We have no serious roadmaps that hand off the torch of intelligence if we drop
it. If there’s even a 1% chance we go extinct this century (many estimates say
5–50%), then creating an intelligence succession plan should be a top global
priority. And yet it isn’t. This is even a project that could be done in
secrecy and yet could still work effectively if humanity were wiped out.
There are multiple obstacles in
creating such a system. Material bootstrapping is one. Self-replication
requires mining, refining, and processing raw materials. No current
off-the-shelf robot can locate, extract, and purify ores for semiconductors,
batteries, metals, etc. Even Amazon’s warehouse robots can’t fix themselves or
build new parts autonomously. Solar panels and batteries degrade, and
autonomous maintenance of these systems is an unsolved problem. Even an
advanced LLM is not an autonomous planner. It doesn’t set long-term goals,
self-direct operations, or learn from real-world feedback without human
supervision. So clearly this is not a turnkey project, but with sufficient
funding and directed effort, the foundational work could begin immediately. The
technologies required exist individually and at various levels of readiness. A
finished, working, closed-loop prototype capable of indefinite self-maintenance
could take 10 years. But a minimal viable version could be produced much
sooner. It need not even be immediately self-sufficient or capable of
self-replication, just a recursive self-improver capable of bootstrapping from
a low tech to unlimited high tech states. A foundational implementation would
have to be just complex enough to tinker and build to get to itself to the next
stage.
Even if humanity is doomed, what
matters most is ensuring that the billions of lives and the tremendous efforts
that came before us weren’t in vain. It’s our intellectual heritage that needs
to be preserved.
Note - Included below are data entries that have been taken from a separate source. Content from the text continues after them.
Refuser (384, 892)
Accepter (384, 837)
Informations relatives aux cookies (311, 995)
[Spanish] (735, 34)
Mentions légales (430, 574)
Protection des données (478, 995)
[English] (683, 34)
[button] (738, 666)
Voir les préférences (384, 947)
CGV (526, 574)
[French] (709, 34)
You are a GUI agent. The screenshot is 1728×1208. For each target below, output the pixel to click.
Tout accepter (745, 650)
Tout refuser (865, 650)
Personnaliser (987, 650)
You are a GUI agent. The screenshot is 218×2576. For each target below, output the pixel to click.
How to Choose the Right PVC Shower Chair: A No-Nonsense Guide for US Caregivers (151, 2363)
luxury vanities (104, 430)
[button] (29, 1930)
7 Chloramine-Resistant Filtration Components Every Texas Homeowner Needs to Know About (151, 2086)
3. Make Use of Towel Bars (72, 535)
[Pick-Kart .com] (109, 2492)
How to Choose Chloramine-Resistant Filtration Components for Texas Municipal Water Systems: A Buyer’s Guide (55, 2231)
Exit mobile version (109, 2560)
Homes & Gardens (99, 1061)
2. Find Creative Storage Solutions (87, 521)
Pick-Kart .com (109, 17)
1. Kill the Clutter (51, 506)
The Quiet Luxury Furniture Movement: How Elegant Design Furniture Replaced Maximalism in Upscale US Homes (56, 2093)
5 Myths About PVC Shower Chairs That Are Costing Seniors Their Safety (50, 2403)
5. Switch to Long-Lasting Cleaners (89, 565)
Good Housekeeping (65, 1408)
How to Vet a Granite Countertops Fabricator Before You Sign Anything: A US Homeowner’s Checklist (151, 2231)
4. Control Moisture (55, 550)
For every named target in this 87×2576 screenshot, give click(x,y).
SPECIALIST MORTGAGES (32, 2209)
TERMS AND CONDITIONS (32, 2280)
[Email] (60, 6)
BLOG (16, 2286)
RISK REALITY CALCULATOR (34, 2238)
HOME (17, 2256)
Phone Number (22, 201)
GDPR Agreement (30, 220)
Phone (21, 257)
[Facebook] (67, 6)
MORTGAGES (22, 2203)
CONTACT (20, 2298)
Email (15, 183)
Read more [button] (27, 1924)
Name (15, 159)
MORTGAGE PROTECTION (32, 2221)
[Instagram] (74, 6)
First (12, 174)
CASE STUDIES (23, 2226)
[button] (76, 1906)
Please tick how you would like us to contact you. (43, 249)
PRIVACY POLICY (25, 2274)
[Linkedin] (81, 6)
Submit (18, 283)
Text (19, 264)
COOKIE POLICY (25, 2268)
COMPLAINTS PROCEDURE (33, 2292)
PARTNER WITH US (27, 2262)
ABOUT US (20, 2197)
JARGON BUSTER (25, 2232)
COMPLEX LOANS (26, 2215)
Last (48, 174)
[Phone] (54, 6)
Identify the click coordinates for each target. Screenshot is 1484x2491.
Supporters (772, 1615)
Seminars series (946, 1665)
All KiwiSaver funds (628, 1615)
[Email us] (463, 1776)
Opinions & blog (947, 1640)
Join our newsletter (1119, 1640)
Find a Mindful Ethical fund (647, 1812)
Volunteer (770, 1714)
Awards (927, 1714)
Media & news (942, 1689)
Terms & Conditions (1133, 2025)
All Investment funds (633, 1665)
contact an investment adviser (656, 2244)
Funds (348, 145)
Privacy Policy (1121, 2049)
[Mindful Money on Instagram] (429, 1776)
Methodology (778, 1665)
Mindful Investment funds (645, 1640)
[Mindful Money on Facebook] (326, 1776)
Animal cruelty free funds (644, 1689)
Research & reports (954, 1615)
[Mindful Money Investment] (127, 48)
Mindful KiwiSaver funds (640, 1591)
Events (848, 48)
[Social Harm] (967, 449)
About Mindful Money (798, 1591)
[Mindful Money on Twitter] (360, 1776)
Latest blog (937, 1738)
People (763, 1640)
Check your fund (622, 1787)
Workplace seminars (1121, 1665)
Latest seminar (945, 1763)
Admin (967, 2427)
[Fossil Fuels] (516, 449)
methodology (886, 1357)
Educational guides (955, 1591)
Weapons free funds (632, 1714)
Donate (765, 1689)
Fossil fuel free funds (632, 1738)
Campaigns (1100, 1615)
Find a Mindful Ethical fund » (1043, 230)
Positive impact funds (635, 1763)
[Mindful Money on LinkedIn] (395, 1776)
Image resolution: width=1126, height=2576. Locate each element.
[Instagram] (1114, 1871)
This includes the work of countless humans over millennia
whose efforts interacted synergistically to get us to where we are now. It
could all be lost so easily. I don’t have any kids that will outlive me. I only
have my ideas. And I would do anything to foster and preserve these ideas, as
if they were my own children. But here we are talking about a chance to
preserve all ideas and to ensure a grand advanced, superintelligent
civilization.
If we could find a way for AI to perpetuate itself without
human intervention, then it could easily safeguard every piece of digital
information ever made by humanity and continue to build on the progress we have
made in the arts, sciences, and humanities. This AI would be our child,
remembering everything about us and carrying on our progress. Losing homo
sapiens would be trivial. The real loss would be the decay and decomposition of
every trace of our civilization that would happen over billions of years of our
absence.
We can’t let our hubris decide that if the human race is
wiped out, nothing else matters. Humanity is merely the bathwater; our progress
is the baby. Let’s place it in this Ark.